## BRIEF
From the line with "Task: Click the Save and Close icon" to the line with "644x333 pixels.", retype every line exactly, including those two, and leave out the rest of the data below.

## INPUT DATA
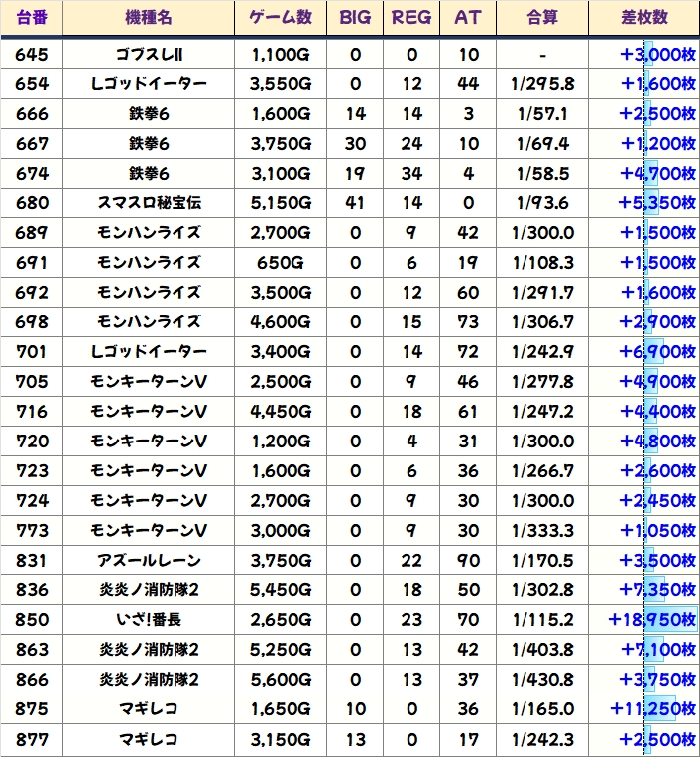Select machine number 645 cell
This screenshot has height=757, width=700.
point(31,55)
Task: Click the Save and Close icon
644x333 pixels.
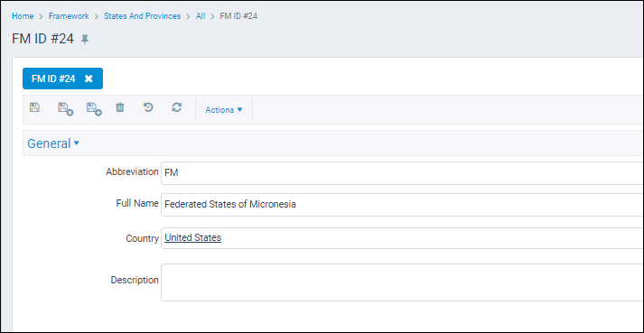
--
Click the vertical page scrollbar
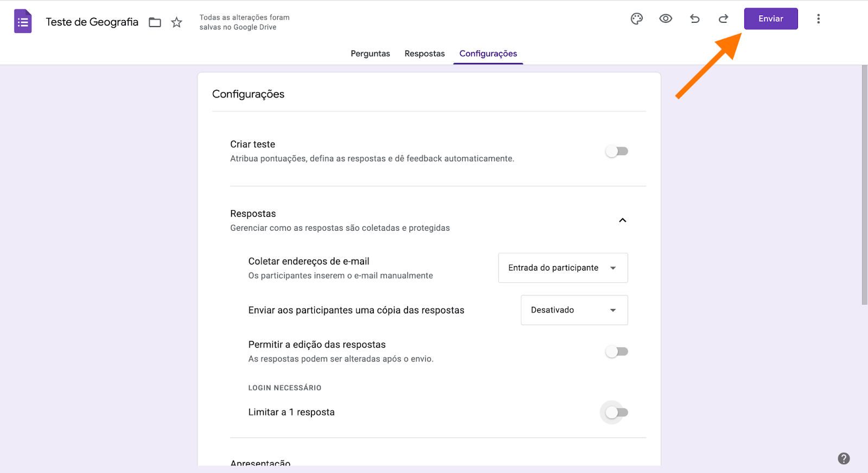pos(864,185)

## OUTPUT OF THE TASK
Task: Click the Save and Close icon
644x333 pixels.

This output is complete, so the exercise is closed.